I've added boldface to emphasize points to which I attach importance.


  1. As far as the supply of 'stakeholders' among ISAF members, chasing terrorists in Afghanistan does not seem to excite many French and German voters.

    A classified CIA analysis from March, outlines possible PR-strategies to shore up public support in Germany and France for a continued war in Afghanistan. After the dutch government fell on the issue of dutch troops in Afghanistan last month, the CIA became worried that similar events could happen in the countries that post the third and fourth largest troop contingents to the ISAF-mission. The proposed PR strategies focus on pressure points that have been identified within these countries. For France it is the sympathy of the public for Afghan refugees and women. For Germany it is the fear of the consequences of defeat (drugs, more refugees, terrorism) as well as for Germany's standing in the NATO.

    The memo is an recipe for the targeted manipulation of public opinion in two NATO ally countries, written by the CIA. It is classified as Confidential/No Foreign Nationals.

  2. It's too gd expensive, the primary cost of more American lives... the budgetary considerations expose the 'quagmire' aspect of it all. In light of the Iraq 'collateral murder' incident, getting the eff out of the mid east is topping complaints list of emails to Reps and Senators this week. And those emails and calls make a difference.
    once again... signed, Pollyana.

  3. I think you will approve of the banner at my place Vigil. I am still working on the "how-to" of placing large post images but I am hopeful I made my point.

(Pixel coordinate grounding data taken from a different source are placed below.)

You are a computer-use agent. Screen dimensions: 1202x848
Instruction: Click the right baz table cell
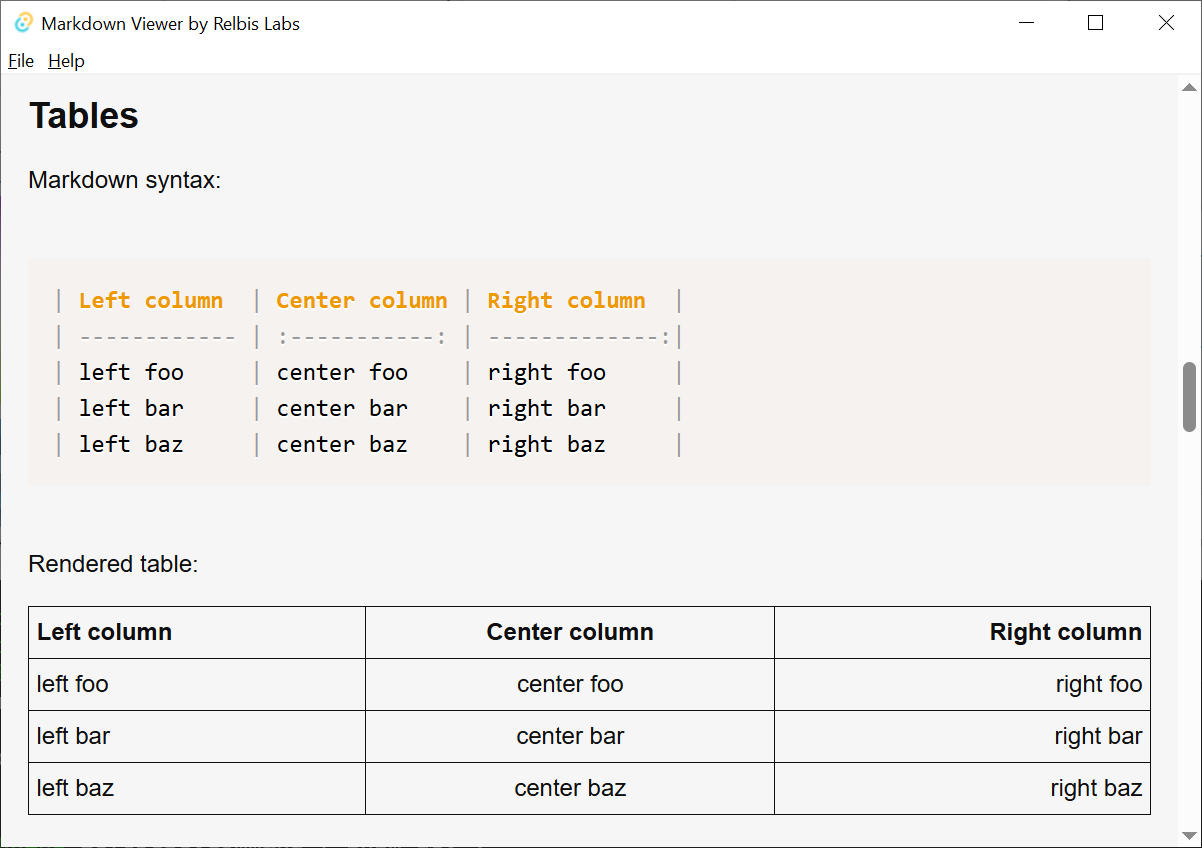point(1096,788)
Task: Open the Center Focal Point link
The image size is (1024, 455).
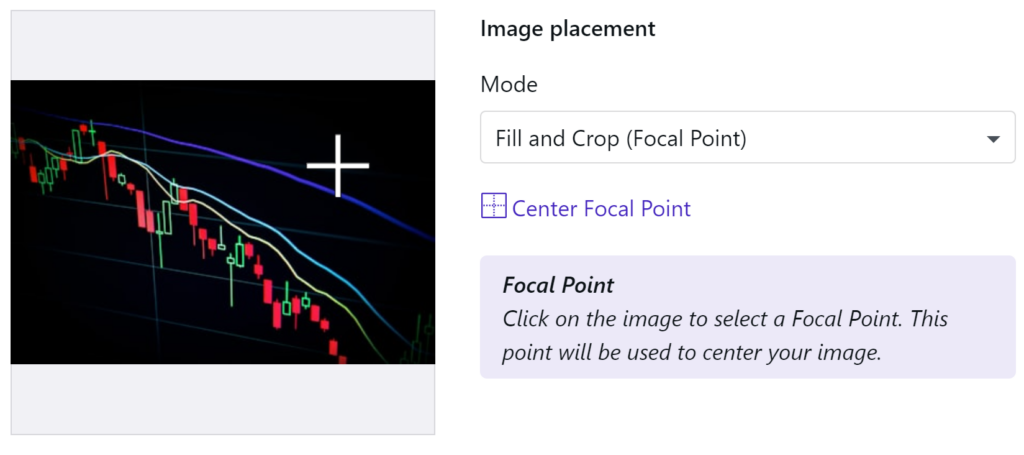Action: [601, 209]
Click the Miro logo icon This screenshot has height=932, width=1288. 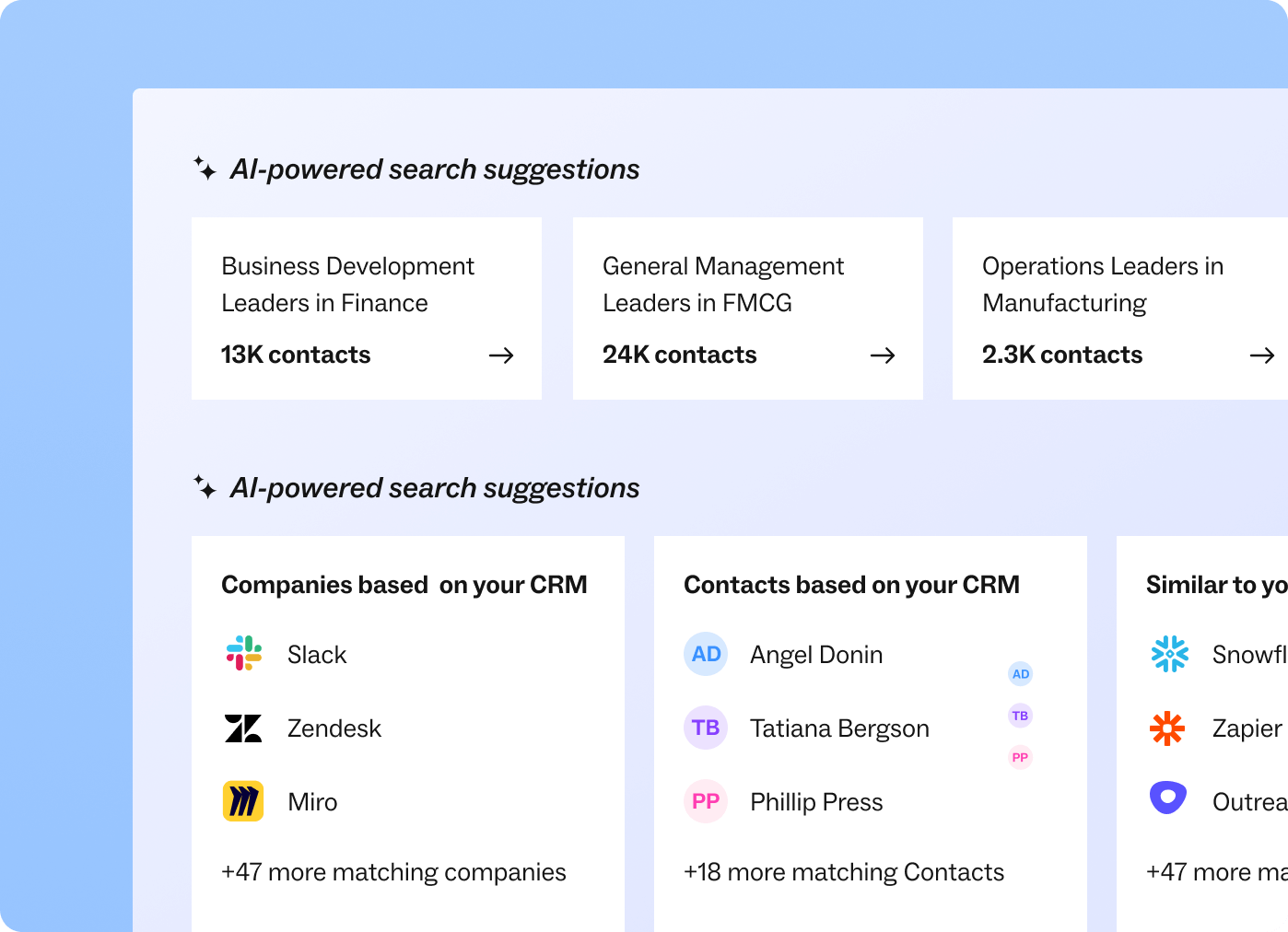(243, 801)
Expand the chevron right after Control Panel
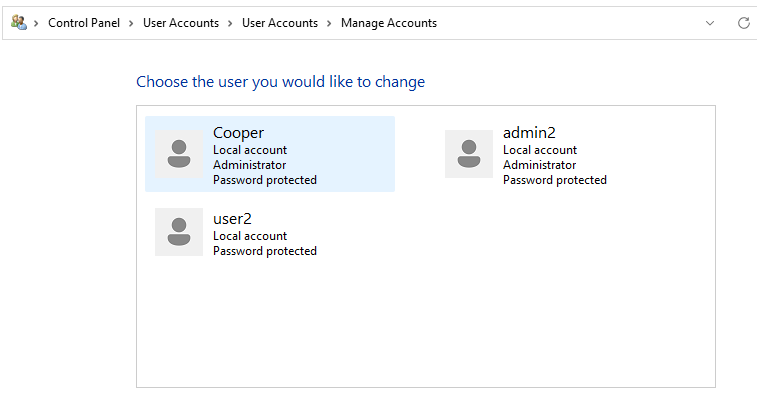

  4. Let's not forget Mr. Karzai, either. With Friends (fiends) like that, who in the hell even needs the Taliban?

  5. Will that is one of the many, many variables that persuaded me to rethink my position on this conflict.I have had family stationed there for almost a year, and yet I still supported the mission. Once Karzai started (continued) to act up I began to realize this was a fool's mission...

  6. Vig,
    "There is no more benefit for the U.S........Hamid Karzai and his warlord allies rather than to the Taliban and other warlords".

    To me this is key. Ideology/politics/cost/humanitarianism aside, geopolitically it doesn't matter to the US which group is in power.None is going to completely control the countryside, all have ethnic/religious issues with each other.

    Other than a place to possibly run a pipeline there is nothing to concern our national interest there.

    It was effectively a place we housed some disagreeable guests who came back to haunt us. The local mgmt will never let them check in again for many and varied reasons.